Investors looking for leveraged loan index ETFs could consider an investment in Invesco Senior Loan ETF (BKLN). BKLN is the largest ETF in this space, and sports a 8.6% dividend yield. I last covered BKLN here.

There are lots of strong senior loan CEFs out there too, although many of these have seen their discounts narrow these past few months. The Apollo Senior Floating Rate Fund (AFT) is a fantastic CEF in this space, and sports a particularly high 11.9% discount. I last covered AFT here.

Quick Stock Versus Equity Comparison

As a final point, high-yield bonds have tended to offer incredibly compelling yields relative to stocks these past few months. They still do, with stock earnings yield a bit lower than Baa / BBB bond yields.
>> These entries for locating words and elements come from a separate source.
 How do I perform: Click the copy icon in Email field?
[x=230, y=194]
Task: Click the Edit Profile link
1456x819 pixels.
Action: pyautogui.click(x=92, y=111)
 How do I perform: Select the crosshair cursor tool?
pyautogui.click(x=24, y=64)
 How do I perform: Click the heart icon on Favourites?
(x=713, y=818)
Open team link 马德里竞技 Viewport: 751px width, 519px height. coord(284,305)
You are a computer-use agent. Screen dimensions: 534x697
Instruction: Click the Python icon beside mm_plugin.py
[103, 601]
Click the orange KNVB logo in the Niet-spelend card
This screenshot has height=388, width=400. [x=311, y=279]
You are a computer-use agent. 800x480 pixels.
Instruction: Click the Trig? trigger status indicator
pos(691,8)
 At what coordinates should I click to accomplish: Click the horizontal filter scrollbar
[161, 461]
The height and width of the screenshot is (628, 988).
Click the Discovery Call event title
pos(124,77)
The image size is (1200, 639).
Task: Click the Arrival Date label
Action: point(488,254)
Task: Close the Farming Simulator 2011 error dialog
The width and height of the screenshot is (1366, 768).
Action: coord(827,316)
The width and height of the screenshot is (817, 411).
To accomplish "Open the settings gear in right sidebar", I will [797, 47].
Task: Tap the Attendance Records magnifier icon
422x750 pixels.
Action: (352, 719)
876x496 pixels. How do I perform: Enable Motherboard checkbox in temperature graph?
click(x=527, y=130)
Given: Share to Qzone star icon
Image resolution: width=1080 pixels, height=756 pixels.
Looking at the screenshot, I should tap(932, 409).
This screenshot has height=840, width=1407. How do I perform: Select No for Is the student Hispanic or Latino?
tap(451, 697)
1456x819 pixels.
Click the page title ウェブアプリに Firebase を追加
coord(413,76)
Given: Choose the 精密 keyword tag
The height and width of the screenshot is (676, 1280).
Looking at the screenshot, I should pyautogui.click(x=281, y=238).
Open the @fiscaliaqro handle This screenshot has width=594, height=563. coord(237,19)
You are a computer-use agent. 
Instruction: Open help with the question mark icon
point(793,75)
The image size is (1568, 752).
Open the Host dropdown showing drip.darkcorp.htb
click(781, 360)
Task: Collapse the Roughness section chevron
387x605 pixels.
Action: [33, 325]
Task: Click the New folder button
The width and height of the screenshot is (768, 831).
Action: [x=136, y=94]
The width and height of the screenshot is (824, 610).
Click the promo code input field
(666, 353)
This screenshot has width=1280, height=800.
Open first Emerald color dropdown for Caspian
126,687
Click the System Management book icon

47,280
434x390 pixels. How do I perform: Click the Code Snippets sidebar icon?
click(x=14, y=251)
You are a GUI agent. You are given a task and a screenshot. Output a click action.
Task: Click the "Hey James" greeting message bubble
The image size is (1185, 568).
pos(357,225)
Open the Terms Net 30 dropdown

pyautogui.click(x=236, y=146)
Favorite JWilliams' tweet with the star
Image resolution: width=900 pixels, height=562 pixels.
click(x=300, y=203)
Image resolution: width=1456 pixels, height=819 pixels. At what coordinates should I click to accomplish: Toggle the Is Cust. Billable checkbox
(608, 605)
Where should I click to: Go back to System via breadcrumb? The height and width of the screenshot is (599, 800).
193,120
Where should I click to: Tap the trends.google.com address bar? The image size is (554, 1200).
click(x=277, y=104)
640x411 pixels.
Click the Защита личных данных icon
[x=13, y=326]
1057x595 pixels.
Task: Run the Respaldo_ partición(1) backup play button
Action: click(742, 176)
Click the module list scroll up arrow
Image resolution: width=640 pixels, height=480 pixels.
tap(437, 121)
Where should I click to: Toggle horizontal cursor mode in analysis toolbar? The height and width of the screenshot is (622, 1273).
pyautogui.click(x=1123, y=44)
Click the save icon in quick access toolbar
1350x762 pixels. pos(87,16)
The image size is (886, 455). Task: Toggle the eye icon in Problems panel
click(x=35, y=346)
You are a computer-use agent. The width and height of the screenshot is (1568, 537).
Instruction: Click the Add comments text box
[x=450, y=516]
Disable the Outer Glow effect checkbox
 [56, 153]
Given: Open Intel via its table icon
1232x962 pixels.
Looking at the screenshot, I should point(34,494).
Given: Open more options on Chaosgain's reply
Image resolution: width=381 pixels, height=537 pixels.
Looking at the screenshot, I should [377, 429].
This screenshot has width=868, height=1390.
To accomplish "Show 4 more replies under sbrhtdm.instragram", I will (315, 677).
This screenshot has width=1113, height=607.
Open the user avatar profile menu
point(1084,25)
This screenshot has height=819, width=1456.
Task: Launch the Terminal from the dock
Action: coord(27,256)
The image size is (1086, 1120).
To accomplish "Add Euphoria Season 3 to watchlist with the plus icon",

JPMorgan Guide to the Markets

JPMorgan Guide to the Markets

In my opinion, although bonds look a bit more attractive than equities right now, the differences are small / valuation gaps are narrow. On the other hand, I’ve been keeping tabs on this data for a few years, and gaps were much wider in the past. A couple extra percentages on the 10Y treasury and bonds would look much stronger than equities, at least on a risk-adjusted basis.

Conclusion

Undervalued equity market segments and asset classes offer investors the potential for strong, market-beating returns. The asset classes and funds presented here are all undervalued and could outperform in the coming months and years. Hopefully this article was an interesting, useful, informative starting point for investors interested in undervalued asset classes and funds.